*Provided data*:
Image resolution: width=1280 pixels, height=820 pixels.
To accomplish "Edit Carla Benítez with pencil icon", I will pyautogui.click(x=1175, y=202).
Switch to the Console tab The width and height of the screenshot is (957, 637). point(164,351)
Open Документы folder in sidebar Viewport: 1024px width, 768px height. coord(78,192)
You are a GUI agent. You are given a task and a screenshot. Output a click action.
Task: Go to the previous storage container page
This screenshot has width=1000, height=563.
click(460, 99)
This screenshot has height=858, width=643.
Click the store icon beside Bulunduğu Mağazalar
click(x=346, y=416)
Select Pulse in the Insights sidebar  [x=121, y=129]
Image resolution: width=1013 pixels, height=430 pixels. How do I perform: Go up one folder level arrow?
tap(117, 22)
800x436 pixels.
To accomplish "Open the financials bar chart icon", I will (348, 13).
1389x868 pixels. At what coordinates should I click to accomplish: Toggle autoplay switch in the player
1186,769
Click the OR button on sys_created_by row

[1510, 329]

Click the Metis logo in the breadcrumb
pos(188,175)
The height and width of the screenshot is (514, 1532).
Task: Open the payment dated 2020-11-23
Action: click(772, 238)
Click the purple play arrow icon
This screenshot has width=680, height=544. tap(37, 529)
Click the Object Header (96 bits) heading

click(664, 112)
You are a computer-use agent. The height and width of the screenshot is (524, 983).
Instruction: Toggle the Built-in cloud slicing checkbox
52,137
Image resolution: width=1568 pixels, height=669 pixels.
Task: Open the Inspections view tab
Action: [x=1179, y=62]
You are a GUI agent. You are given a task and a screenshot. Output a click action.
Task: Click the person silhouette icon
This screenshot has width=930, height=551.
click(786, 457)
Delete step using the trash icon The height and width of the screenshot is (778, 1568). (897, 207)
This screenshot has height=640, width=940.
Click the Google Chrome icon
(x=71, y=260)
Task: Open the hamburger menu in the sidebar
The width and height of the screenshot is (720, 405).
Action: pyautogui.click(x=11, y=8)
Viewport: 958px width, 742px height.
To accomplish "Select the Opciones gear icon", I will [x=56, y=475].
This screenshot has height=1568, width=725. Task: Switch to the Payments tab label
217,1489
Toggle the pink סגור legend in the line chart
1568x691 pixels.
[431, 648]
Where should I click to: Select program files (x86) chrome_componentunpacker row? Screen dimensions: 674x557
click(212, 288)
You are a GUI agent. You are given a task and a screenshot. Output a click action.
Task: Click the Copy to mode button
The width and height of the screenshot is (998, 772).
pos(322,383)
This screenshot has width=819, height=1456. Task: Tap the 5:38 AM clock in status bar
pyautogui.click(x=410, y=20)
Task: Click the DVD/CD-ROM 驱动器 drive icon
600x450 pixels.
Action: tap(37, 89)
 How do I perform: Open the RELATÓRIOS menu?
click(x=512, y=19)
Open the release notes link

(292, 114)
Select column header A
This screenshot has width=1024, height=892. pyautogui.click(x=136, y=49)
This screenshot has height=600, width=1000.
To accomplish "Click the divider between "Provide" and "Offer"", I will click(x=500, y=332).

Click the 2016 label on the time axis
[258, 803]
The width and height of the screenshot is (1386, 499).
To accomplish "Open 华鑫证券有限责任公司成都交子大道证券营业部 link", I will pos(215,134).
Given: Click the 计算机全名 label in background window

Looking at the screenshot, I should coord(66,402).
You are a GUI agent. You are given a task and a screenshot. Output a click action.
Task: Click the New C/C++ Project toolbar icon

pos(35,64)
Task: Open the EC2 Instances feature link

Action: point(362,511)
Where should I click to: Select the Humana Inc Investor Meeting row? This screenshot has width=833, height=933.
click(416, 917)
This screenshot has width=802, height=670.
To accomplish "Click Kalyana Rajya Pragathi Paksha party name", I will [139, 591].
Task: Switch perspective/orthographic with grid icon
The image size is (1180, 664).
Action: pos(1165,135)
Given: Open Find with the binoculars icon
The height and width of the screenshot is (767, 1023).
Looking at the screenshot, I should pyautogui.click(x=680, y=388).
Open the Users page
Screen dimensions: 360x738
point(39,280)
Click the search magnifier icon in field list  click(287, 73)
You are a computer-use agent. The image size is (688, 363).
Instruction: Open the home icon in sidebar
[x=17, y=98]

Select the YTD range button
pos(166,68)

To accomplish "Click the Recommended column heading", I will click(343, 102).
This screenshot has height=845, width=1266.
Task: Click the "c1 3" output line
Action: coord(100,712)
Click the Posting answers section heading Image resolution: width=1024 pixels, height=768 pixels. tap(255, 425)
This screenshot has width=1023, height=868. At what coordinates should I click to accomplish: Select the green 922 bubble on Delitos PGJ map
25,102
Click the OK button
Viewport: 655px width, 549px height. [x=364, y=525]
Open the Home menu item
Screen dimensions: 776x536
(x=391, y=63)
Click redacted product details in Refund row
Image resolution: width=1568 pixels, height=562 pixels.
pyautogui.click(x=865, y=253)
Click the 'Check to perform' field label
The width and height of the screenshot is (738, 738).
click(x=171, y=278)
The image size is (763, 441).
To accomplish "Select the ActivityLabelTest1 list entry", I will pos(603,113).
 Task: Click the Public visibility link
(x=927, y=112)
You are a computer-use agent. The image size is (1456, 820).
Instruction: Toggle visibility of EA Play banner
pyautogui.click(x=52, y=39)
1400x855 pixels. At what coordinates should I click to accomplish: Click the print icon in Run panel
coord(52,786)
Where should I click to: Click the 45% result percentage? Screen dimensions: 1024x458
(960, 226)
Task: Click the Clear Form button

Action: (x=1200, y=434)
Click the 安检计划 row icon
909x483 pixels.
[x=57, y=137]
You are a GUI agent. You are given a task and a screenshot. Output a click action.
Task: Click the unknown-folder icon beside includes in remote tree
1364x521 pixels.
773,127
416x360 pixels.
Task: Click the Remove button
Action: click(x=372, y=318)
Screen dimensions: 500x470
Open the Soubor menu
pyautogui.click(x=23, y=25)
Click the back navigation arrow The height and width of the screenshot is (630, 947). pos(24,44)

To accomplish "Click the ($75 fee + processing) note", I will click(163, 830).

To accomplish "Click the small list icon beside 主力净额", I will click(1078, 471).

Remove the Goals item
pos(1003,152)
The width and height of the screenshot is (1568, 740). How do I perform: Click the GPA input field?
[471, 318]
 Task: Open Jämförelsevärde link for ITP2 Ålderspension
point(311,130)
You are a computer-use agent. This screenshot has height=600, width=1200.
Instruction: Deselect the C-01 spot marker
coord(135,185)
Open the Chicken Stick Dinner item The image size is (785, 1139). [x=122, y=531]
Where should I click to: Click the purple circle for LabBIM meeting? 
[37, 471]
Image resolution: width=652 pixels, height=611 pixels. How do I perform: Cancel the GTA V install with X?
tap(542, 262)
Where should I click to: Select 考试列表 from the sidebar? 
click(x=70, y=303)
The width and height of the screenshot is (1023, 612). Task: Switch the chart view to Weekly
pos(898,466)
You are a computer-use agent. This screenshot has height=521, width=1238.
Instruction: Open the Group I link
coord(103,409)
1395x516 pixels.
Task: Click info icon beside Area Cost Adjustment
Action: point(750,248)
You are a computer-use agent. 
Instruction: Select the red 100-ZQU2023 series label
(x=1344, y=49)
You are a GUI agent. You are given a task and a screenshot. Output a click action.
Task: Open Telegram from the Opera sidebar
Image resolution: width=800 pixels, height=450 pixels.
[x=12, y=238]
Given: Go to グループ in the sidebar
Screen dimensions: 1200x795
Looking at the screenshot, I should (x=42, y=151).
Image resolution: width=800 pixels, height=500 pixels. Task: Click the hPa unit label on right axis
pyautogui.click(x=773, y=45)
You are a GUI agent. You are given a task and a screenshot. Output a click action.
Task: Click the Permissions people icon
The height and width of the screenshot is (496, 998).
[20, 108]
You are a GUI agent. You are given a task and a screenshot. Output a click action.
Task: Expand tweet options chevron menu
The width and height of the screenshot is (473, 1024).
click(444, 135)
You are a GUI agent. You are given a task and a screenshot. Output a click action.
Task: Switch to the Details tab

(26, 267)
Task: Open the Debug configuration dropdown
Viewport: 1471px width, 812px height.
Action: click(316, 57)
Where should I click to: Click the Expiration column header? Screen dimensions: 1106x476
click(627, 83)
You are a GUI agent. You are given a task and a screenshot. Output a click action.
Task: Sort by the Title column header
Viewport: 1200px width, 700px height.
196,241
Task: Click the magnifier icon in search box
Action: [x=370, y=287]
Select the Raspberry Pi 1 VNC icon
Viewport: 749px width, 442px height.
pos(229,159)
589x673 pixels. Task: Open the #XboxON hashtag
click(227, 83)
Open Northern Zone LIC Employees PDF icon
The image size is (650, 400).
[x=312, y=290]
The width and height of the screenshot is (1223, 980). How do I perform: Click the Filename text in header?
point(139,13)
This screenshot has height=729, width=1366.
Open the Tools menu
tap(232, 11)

*Brief*:
Each line from the top of the entries above through the line containing "Switch to the Console" must be transcribed exactly, and no other line may appear.

*Your response*:
Image resolution: width=1280 pixels, height=820 pixels.
To accomplish "Edit Carla Benítez with pencil icon", I will pyautogui.click(x=1175, y=202).
Switch to the Console tab The width and height of the screenshot is (957, 637). point(164,351)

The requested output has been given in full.